On Monday it’s half her blonde hair, loose on the pillow; on Tuesday she brushes the rest and it all just tugs loose with a painless not-quite-pop. No obvious flaws, no stubble, no bloody roots; she sits on the bed and vacantly runs her fingers through the strands, the way Olivia had done. I love every part of you, Olivia had said so many times, even at the end; so the hair gets bundled into a neat rubber-banded braid and buried beside the finger.

On Wednesday Melanie wakes minus three bloodless teeth, and her lower lip—the one Olivia had liked to bite when they were in a certain mood—feels oddly loose, so this time she wraps the teeth in a square of paper towel and goes to her doctor.

She gets stared at. Prodded—with the end of a pen, not with fingers. There are scribblings and murmurs: are you eating? do you feel well? are you sure you haven’t hurt yourself?—to which Melanie just bows her bare head and holds out her gapped hand and says, “Do you see wounds? do you see scars?”

Stress, is the uncertain verdict, and a prescription changes hands. Melanie’s staring at it in the car when the rest of her teeth shed in a rattling cascade that bounces off her knees, scattering into the floorboard below.

It takes her half an hour to collect them all, to account for every one. By then, she almost thinks she knows what’s going on.

I love every part of you.

The soil mounded over Olivia’s grave is rain-damp and fragrant. Melanie scoops out a hollow and deposits the teeth and says, “You know, you didn’t have to be so literal.”

Then her lower lip drops, jelly-like, into the hole.
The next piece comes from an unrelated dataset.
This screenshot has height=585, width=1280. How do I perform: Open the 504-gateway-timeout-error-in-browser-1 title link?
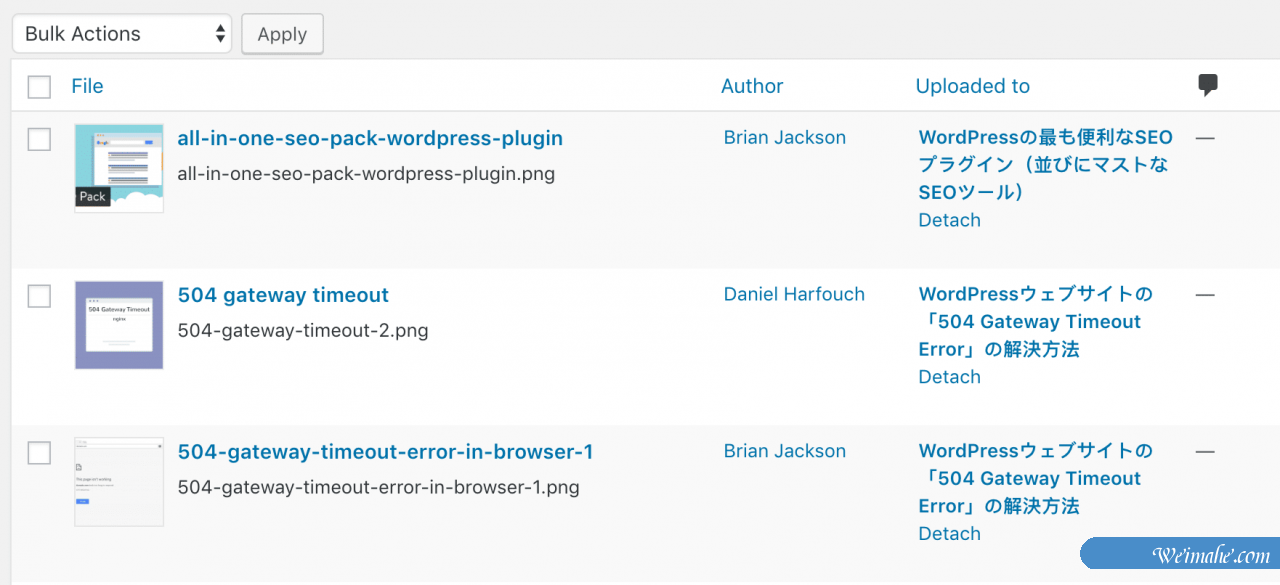(385, 452)
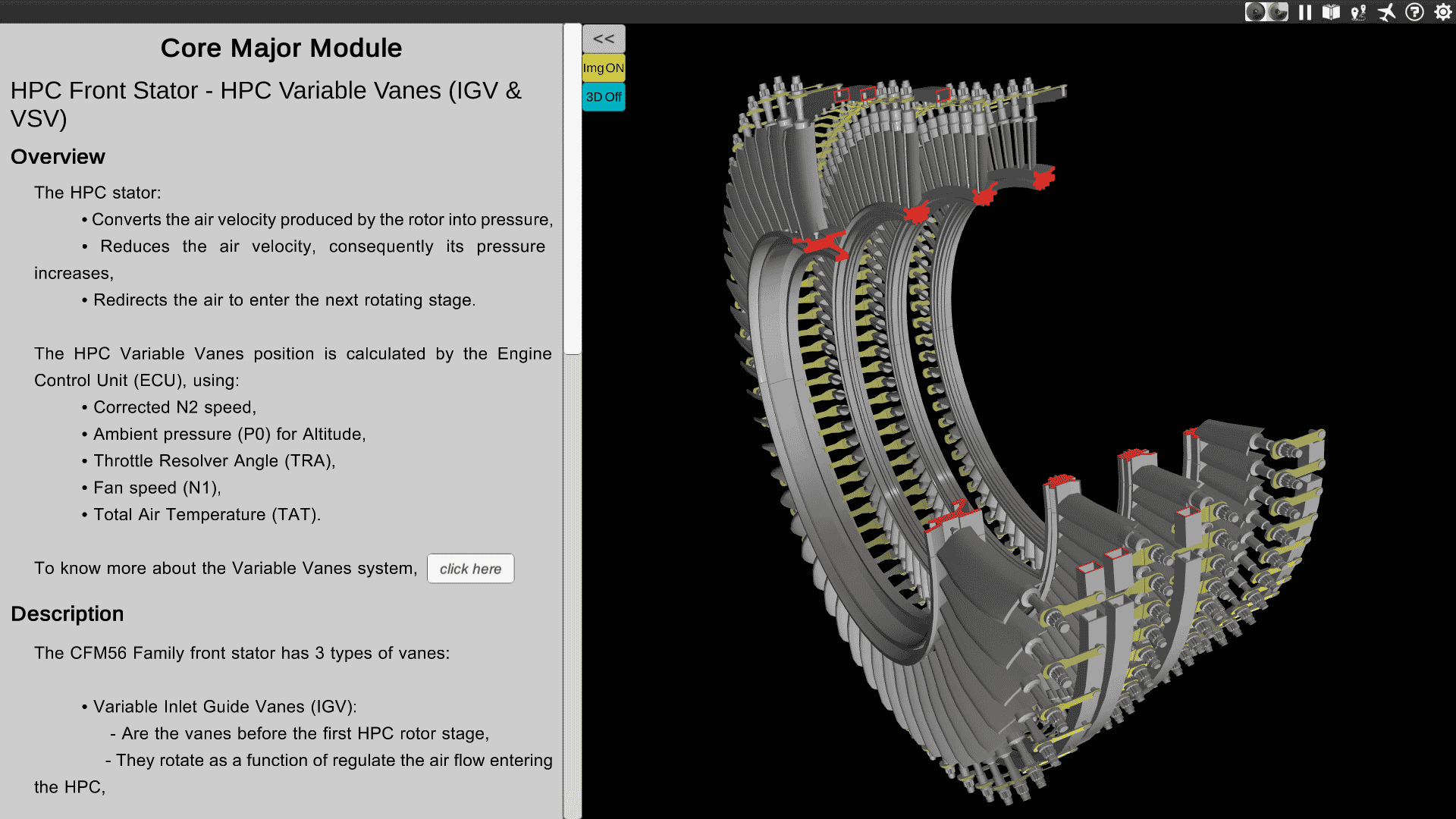Click the Description section heading
This screenshot has height=819, width=1456.
pyautogui.click(x=67, y=613)
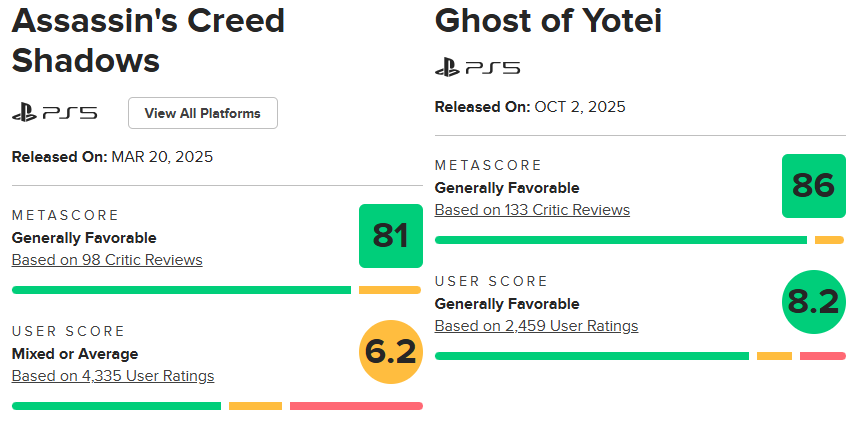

It’s okay; Melanie hasn’t felt like eating in days. She just shrugs and smoothes it over, and goes home to see what will happen next.

What happens is Thursday.

Her left arm and hand below the elbow. Four toes across both feet. Her left eye too, the one Olivia had sworn held so much more sparkle than the other. She just gropes a plastic bag from the container in the kitchen, never before so grateful to be right-handed, and clumsily scoops everything inside except her eyelashes, which are fine enough to get lost in the high pile of the carpet.

Melanie waits until after dark. She has to, for this. The eye had been just a little much.
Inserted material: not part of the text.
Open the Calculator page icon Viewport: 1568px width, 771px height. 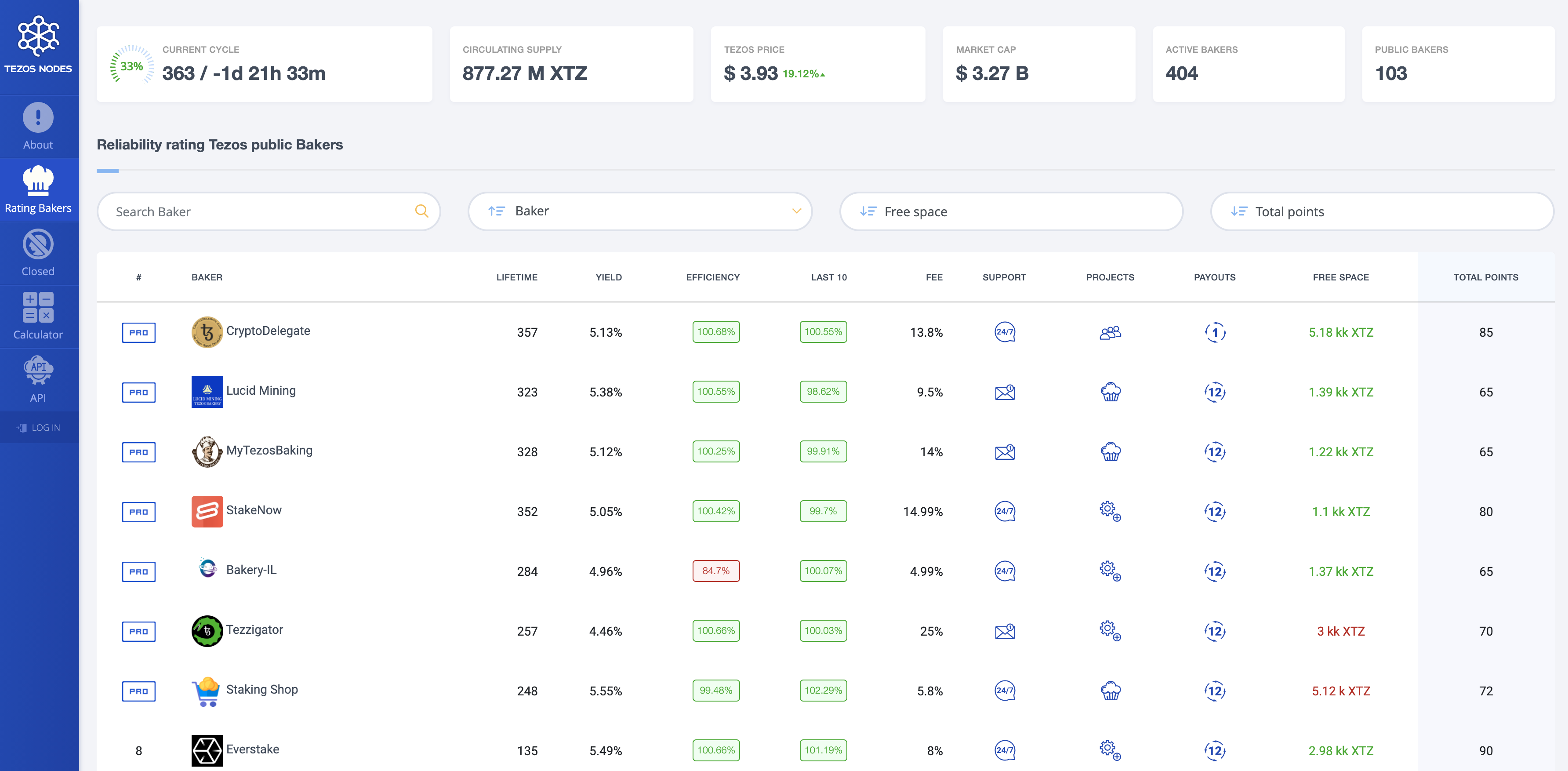pyautogui.click(x=38, y=308)
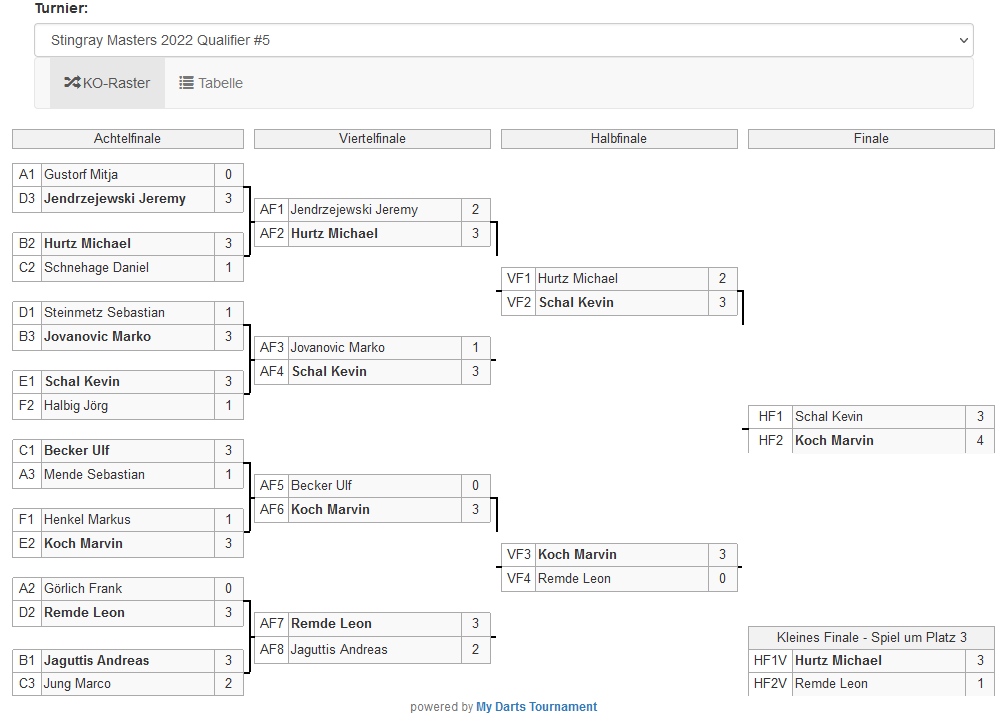Click the shuffle icon on KO-Raster tab

(x=72, y=83)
You always were a drama queen, Liv.

This time digging a proper hole is out of the question, so Melanie attacks the side of the heaped, drying soil with hand and feet, unsteadily carving out a place for herself. By the time she’s made a space to burrow into, by the time she’s clawing her earthen blanket down, the sky is growing light again, and she’s left two more fingers and an ear in the dirt.

The loosened earth crumbles over her, but Melanie just huddles in the hollow she’s made, curled into the fetal position and breathing hard. She coughs out a sudden blockage in her mouth and realizes it’s her tongue.

Her skin parts and opens. One by one, her drawn limbs begin to loosen and disarticulate. Something detaches inside her chest. Melanie sighs with what’s left of her breath, sagging wearily into the damp and dark. 

If she focuses, if she concentrates, she can almost feel Olivia reaching up for her, reaching for every beloved part.